Retain a Microsoft.NET site’s ranking with search engines with the help of 301 redirection
Web sites on the internet need to undergo technological changes or revamps. This results in the same features and functions to be available at a different URL.
If visitors to your site have bookmarked such pages of the site prior to it undergoing the revamp, their attempts to access the site after the revamp are going to result into 404 (page not found) errors.
This causes the site to be black listed / de-ranked with search engines.
Assuming that your new site is built using Microsoft .NET, this document is to illustrate an easy way in .NET to retain a site’s ranking with the help of a 301 re-direction.
What is 301 redirect?
The code 301 is interpreted as “Moved Permanantly”. 301 redirect is the most efficient and Search Engine Friendly method for webpage redirection.
How does IIS do it?
There needs to be a source page and a destination page. So when someone tries to access the source page (the URL for which is now changed) IIS transfers the visitor to the destination page.
Changes to be done in the IIS settings
Go to Start > Programs > Administrative Tools > Internet Services Manager.
Choose the instance of the server you want to forward. Choose the website to be forwarded and right click on the page that needs to redirected. From the menu choose properties to bring up the following dialog box.

Select the radio button for “A redirection to a URL”
Enter the new Redirect to URL.
For 301 redirection check against “A permanent redirection for this resource.”

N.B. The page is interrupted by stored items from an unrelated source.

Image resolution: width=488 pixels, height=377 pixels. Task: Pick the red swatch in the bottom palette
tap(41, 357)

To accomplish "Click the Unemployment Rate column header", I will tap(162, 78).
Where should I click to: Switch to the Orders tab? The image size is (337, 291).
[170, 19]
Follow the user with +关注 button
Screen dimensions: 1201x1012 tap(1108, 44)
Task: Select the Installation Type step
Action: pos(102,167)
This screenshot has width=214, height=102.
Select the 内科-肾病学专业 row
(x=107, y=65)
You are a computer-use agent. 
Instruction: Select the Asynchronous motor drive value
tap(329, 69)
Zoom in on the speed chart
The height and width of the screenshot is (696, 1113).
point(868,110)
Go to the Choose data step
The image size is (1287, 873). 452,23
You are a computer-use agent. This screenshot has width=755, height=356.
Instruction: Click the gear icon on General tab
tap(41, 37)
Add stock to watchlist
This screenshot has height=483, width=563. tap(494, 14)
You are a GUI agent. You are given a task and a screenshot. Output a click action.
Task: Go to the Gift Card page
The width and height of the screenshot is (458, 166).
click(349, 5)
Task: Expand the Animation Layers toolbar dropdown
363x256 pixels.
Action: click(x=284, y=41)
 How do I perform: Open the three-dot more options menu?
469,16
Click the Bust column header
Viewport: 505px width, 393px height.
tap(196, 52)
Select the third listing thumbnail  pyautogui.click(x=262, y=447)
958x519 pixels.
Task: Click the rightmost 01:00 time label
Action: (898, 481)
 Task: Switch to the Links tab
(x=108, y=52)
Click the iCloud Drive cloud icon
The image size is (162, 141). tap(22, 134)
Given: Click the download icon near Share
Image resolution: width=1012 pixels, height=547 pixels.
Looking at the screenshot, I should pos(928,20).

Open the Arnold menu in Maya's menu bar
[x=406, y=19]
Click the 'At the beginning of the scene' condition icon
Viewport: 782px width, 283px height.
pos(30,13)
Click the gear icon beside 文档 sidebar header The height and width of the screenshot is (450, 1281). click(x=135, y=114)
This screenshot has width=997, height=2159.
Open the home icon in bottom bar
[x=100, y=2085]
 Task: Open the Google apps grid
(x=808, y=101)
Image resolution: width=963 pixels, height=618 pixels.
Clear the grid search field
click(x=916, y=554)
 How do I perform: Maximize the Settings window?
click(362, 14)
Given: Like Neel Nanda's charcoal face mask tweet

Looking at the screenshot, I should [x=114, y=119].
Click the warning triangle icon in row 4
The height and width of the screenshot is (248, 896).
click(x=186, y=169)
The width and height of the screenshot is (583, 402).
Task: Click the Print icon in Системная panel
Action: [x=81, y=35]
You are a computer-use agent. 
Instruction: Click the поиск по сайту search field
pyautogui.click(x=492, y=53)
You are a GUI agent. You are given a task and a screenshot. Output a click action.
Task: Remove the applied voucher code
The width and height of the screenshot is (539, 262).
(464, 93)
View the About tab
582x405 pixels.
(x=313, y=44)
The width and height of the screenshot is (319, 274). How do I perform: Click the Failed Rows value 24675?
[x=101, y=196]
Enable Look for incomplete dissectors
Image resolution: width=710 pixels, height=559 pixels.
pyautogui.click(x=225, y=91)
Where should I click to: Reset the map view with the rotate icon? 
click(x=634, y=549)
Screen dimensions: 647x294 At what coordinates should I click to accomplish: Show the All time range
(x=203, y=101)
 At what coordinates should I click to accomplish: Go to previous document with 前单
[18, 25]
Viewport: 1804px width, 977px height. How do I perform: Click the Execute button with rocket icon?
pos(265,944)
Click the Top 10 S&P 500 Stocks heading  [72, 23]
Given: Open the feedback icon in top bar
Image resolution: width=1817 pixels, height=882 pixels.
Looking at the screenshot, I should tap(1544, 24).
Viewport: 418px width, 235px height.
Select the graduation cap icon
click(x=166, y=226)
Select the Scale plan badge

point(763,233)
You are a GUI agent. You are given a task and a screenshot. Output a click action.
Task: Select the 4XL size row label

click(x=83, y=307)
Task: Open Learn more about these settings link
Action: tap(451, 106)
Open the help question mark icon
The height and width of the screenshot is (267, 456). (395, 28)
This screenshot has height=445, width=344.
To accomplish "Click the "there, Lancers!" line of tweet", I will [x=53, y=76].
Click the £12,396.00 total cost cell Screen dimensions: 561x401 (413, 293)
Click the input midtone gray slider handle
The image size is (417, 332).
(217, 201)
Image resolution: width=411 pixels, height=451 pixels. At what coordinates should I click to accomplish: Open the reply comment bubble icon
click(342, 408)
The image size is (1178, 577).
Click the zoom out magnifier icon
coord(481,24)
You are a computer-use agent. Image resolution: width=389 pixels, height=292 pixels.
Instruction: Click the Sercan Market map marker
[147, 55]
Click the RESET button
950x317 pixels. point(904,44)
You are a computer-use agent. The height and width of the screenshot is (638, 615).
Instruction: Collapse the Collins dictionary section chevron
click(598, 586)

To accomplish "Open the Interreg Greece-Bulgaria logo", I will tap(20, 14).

This will enable 301 redirection for the page.
What if the source page does not exist?
It is possible that the source page no longer exists on the web server. This can arise if for example the earlier site was in PHP and you have migrated it to .NET. So all your pages will now be .aspx pages.
So there will be no page to right click on and bring up the properties dialog box to make the redirection settings above.
In such a case IIS needs to be tricked. Create a dummy / empty page with the name of the old file in the virtual directory of the new website. This will make that page appear in IIS. After the settings are completed, the dummy file should be deleted.
Handling query string parameters with a hashtable
The old page’s URL could be composed of query string parameters. These parameters could be different in different scenarios. Visitors to the website prior to the change in the URL would have bookmarked the URLs along with the query string parameters.
Here is a way to handle this situation and ensure that the old query string parameters are replaced with the new ones.
This can be done in C# using a hashtable.
Create a new .ASPX page and apply the 301 redirection such that all the requests to the old page are redirected to this new page.
Create a Hashtable whose key is the querystring from the old page and whose value is the querystring of the new page.
So when a request arrives at this page, the code should get the querystring parameters of the old page and hash into the hash table with it. The value stored against this URL will be the new querystring.
Append this string to the new server/ domain name and do a Response.Redirect passing the new URL to it.